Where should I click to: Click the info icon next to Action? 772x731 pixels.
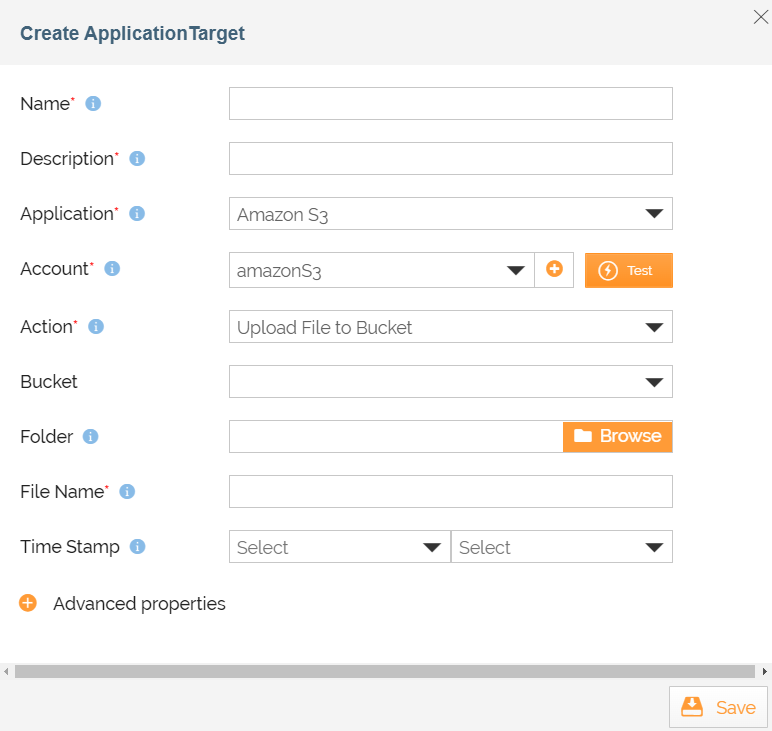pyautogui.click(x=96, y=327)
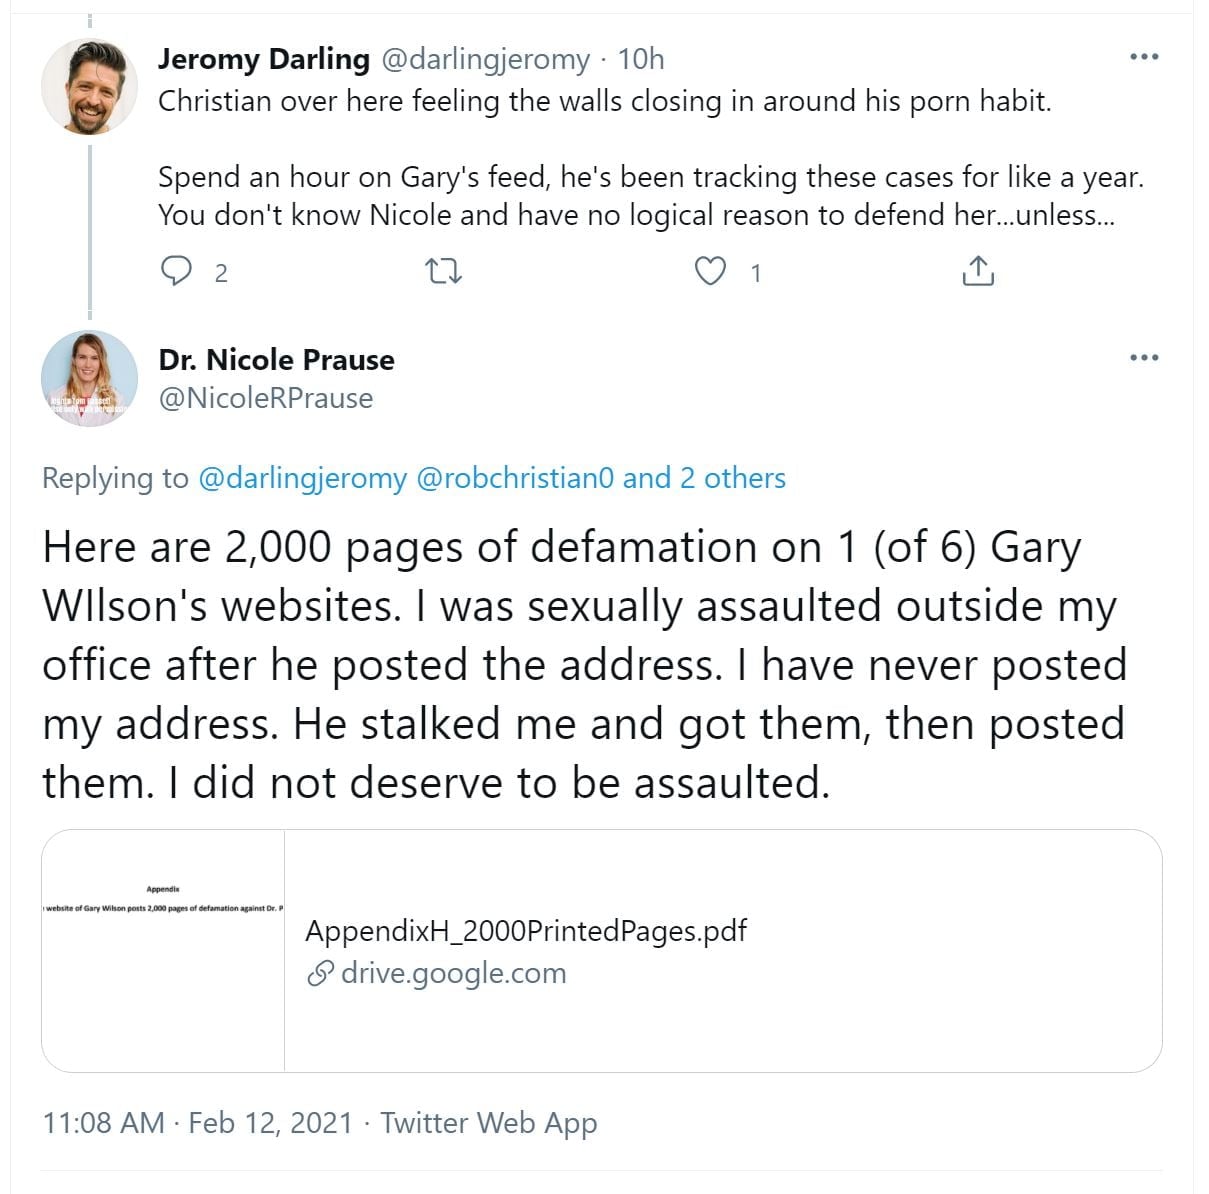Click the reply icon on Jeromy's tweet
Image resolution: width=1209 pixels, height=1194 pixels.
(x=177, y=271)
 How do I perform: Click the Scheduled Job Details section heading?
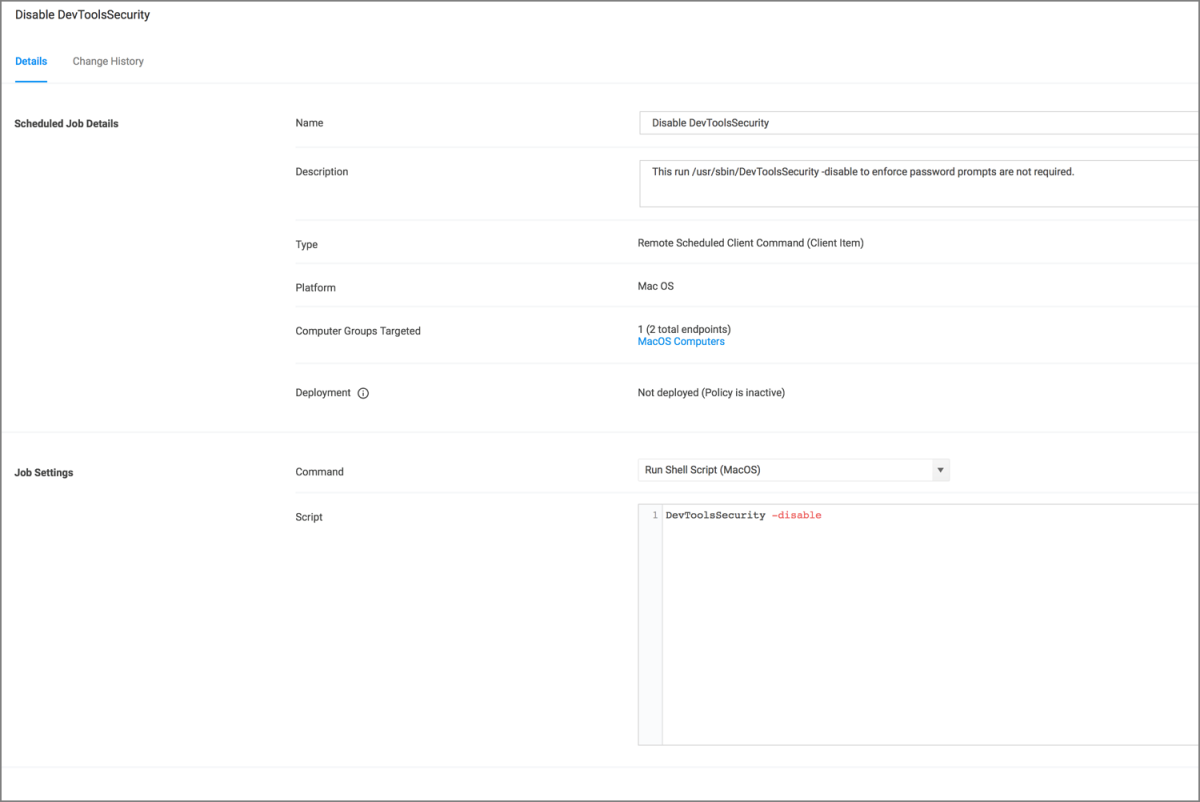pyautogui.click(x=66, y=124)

...

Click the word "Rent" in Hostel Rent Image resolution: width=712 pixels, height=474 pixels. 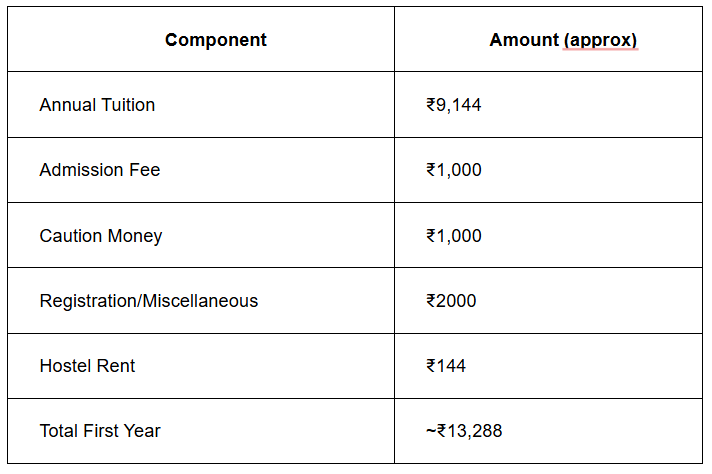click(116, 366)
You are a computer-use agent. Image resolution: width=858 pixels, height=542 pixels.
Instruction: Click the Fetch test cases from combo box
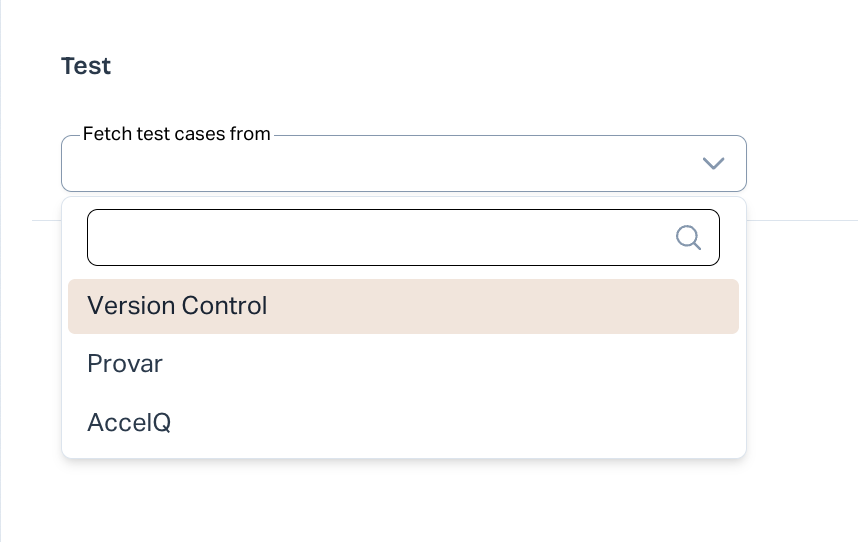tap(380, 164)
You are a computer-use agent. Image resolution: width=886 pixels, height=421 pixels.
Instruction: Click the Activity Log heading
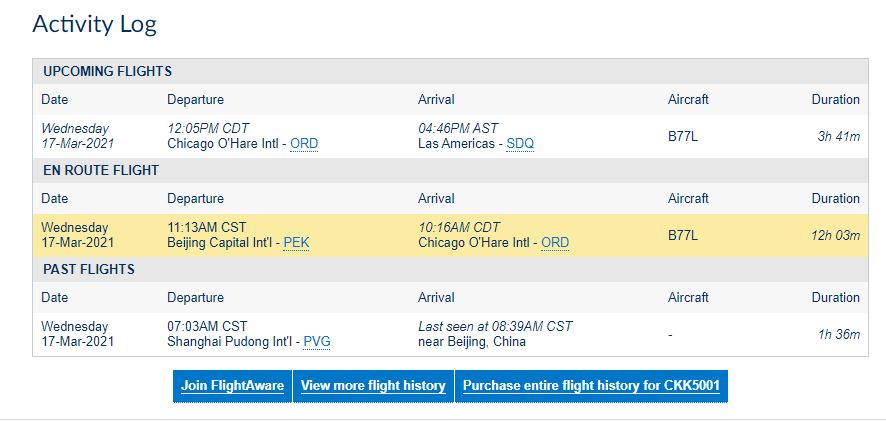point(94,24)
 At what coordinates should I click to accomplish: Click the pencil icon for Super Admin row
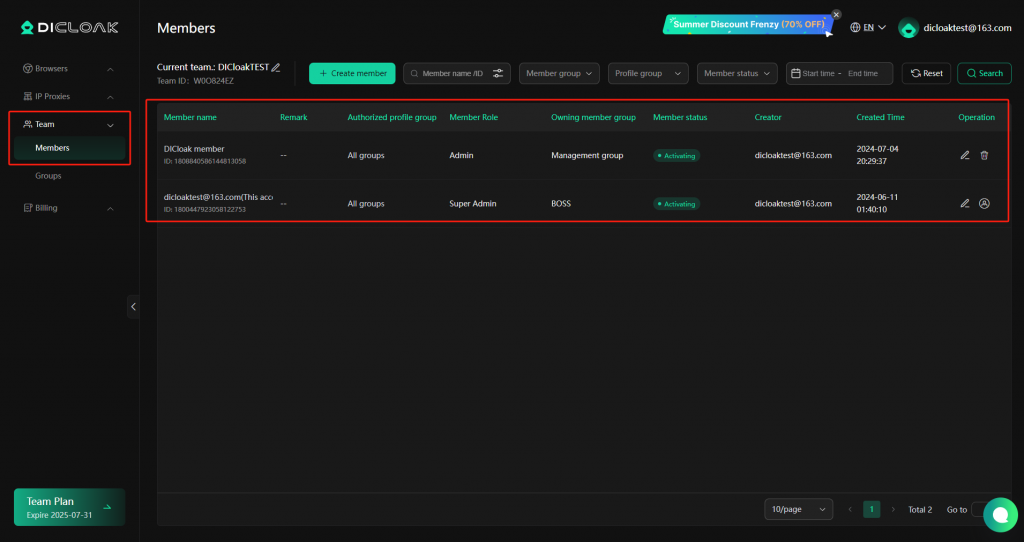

---

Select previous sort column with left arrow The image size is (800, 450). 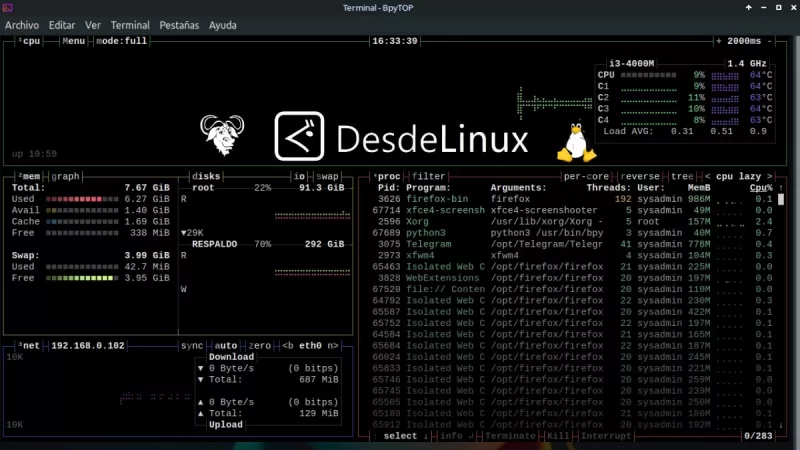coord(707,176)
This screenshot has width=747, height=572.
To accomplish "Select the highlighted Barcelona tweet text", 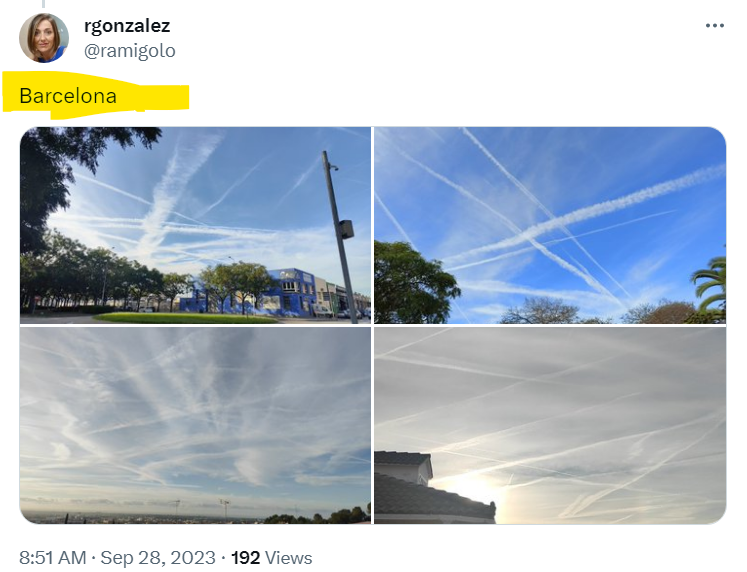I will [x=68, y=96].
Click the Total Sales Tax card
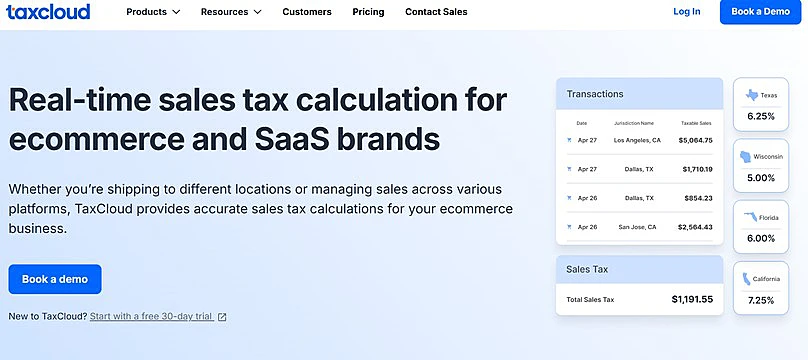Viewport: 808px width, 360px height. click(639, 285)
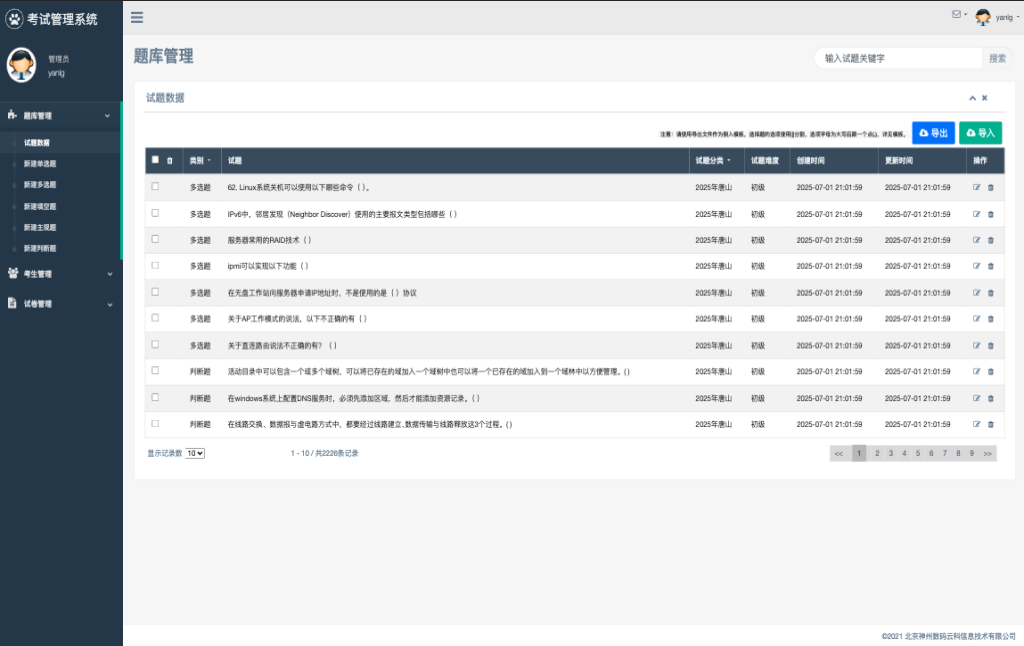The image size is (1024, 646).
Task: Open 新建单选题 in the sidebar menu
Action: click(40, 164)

▶ _YOUR INSTRUCTIONS_: Copy every line of the data above in which the string "computer" appears.

▶ _TASK RESULT_:
You are a computer-use agent. Image resolution: width=858 pixels, height=542 pixels.
You are a computer-use agent. Image resolution: width=886 pixels, height=421 pixels.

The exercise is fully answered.